IPF is the most common of several lung diseases that fall under the broad category of idiopathic interstitial pneumonitis and are characterized by inflammation and damage of the connective tissue framework of the lungs. Scar tissue slowly envelops and strangles the tiny alveoli — the grape-like sacs where gas exchanges happens, leading to shortness of breath, coughing, and eventually death.

There is no effective treatment for IPF, which usually strikes individuals between the ages of 50 and 70 and kills within three to five years, Thomas said. To avert IPF’s death sentence, patients frequently require lung transplantation.

IPF strikes seemingly without rhyme or reason. Various studies have suggested that it results from an abnormal response to an environmental insult, perhaps a virus or other infectious agent, Thomas said. “Even wood dust has been implicated,” he added.

Although the causes of IPF are unknown, a genetic factor contributes to the disease in about two percent of cases, Thomas said. Over the last decade, Dr. James E. Loyd, professor of Medicine, has accumulated clinical data and DNA samples from families with at least two IPF-affected members. He and colleagues have a collection of data and samples from more than 75 families.

The current study probes the genetic basis for pulmonary fibrosis in a Canadian family with 14 affected members. The investigators decided to focus on the gene for surfactant protein-C, based on a recent report that a mutation in that gene was associated with two different forms of interstitial pneumonitis. They found that members of the Canadian family — adults affected with IPF and children affected with cellular nonspecific interstitial pneumonitis — had a mutation in the surfactant protein-C gene. It is the first genetic mutation associated with IPF.

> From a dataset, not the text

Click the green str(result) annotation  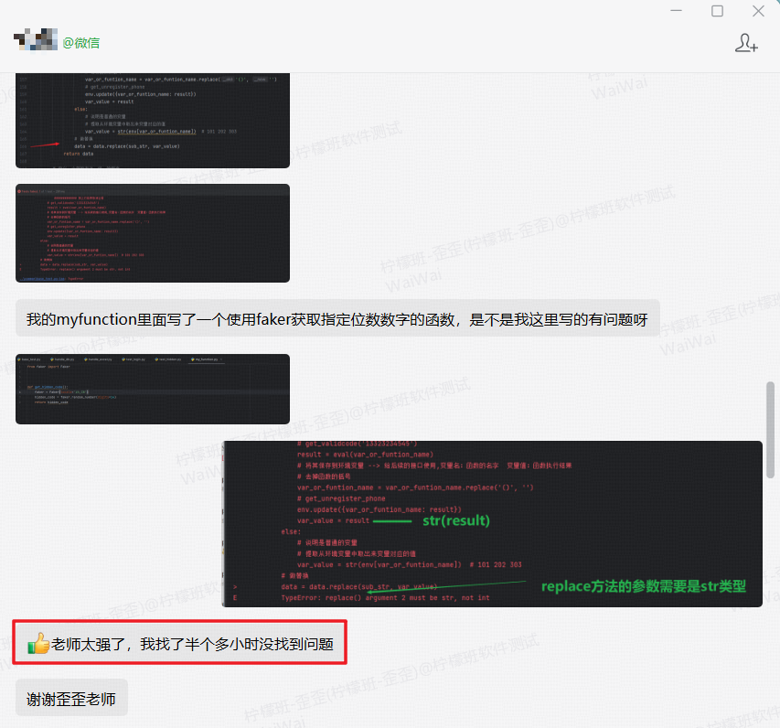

Surfactant protein-C is one of the proteins that combines with phospholipid molecules to make surfactant — a detergent-like coating that prevents the lung’s air sacs from collapsing. A deficiency in another surfactant protein, surfactant protein-B, is the cause of infant respiratory distress syndrome.

The surfactant protein-C mutation identified by Thomas and colleagues hobbles the protein during its manufacture. As proteins are produced inside the cell, they fold into complex structures and are transported to their final destinations inside or outside the cell. The mutant surfactant protein-C molecules in the Canadian family are predicted to fold incorrectly and as a result, they get stuck and accumulate inside the cell.

These mutant molecules also contribute to cell injury and death, Thomas and colleagues demonstrated in cell culture studies.

“We’re very excited about the possibility that drugs that promote proper folding might be useful as a treatment for IPF,” Thomas said. “We are studying whether these drugs work to prevent cell injury in our cell model of this mutation.”

Protein misfolding has been associated with an increasing number of genetic diseases including cystic fibrosis, alpha1-antitrypsin deficiency, congenital nephrogenic diabetes insipidus, and hereditary blindness, Thomas said.

Thomas and colleagues are examining other families with IPF for mutations in the surfactant protein-C gene. And it is possible that defects in surfactant protein-C, perhaps associated with aging, could underlie sporadic IPF as well. “It would be very exciting if surfactant protein-C were implicated in the sporadic disease,” Thomas said.

The current research also casts doubt on a prevailing dogma in the field of pulmonary medicine that the various forms of idiopathic interstitial pneumonitis are distinct entities.

“Our study suggests this might not be true,” Thomas said. “We have one family, one genetic mutation, and two different subclasses of idiopathic interstitial pneumonitis.” Understanding the role of the gene mutation will shed light on the pathophysiology of these diseases, he said.

Thomas was awarded the Elliot V. Newman Prize at this year’s research forum for residents for his presentation on this research. He and Loyd were joined in the studies by Kirk Lane, John Phillips III, Melissa Prince, Cheryl Markin, Marcy Speer, David A. Schwartz, Radhika Gaddipati, Annis Marney, Joyce Johnson, Richard Roberts, Jonathan Haines, and Mildred Stahlman. The research was supported by the National Institutes of Health, the Vanderbilt Discovery Grant Program, and a gift from Jack Holter.